Agência FAPESP – Dosar um conjunto de metabólitos produzidos em uma
região cerebral chamada hipocampo pode ajudar os neurologistas a avaliar
se pacientes com epilepsia do lobo temporal – a forma mais comum da doença em adultos – estão respondendo ou não ao tratamento farmacológico.
O
desenvolvimento de um método para fazer essa análise de forma não
invasiva, usando espectroscopia por ressonância magnética, é o objetivo
de uma pesquisa realizada no âmbito do Instituto Brasileiro de
Neurociências e Neurotecnologia (BRAINN),
um dos Centros de Pesquisa, Inovação e Difusão (CEPIDs) financiados
pela FAPESP e sediado na Universidade Estadual de Campinas (Unicamp).

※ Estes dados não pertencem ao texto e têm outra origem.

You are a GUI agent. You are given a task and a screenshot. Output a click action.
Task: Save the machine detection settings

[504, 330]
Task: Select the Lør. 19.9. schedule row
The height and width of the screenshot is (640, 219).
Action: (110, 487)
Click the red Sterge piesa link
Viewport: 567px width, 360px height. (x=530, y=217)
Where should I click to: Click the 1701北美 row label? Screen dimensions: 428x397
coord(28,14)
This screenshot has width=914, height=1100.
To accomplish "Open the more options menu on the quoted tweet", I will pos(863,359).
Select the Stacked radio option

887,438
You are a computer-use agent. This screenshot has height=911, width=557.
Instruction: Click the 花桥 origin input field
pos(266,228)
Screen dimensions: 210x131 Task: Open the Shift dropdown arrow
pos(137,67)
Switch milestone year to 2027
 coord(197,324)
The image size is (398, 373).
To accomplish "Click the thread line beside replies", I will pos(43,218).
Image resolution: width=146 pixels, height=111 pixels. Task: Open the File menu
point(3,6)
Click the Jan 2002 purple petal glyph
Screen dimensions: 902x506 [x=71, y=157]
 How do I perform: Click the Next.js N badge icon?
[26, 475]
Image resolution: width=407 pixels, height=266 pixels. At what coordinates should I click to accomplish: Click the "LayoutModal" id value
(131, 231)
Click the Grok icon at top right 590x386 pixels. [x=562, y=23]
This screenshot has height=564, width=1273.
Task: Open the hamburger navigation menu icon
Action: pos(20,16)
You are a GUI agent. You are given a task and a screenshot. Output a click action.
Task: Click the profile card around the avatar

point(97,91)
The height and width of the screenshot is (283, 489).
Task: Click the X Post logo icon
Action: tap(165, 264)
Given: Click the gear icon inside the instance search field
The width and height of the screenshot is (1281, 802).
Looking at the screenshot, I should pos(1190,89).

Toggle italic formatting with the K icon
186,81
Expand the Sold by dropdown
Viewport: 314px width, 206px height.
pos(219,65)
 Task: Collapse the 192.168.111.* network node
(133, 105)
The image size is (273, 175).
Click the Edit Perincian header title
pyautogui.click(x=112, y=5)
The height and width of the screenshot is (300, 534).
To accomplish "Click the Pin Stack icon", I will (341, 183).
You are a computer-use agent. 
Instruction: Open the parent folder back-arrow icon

O trabalho, conduzido pela pós-doutoranda Luciana Ramalho Pimentel da Silva, foi um dos quatro premiados na última edição do Congresso da Liga Brasileira de Epilepsia (LBE), realizado em junho em São Paulo.
“A
epilepsia do lobo temporal geralmente está associada a uma lesão no
hipocampo, região cerebral relacionada à memória. Nosso objetivo é – em
casos em que existe um tipo de lesão conhecido como esclerose hipocampal
– avaliar os efeitos do controle farmacológico das crises sobre o
metabolismo cerebral”, explicou Silva.
Segundo a pesquisadora,
para alguns dos pacientes em que o tratamento medicamentoso não é
bem-sucedido, recomenda-se a remoção cirúrgica da área cerebral
lesionada como alternativa de controle das crises. Nem sempre isso é
possível, porém, dependendo da região em que a lesão está.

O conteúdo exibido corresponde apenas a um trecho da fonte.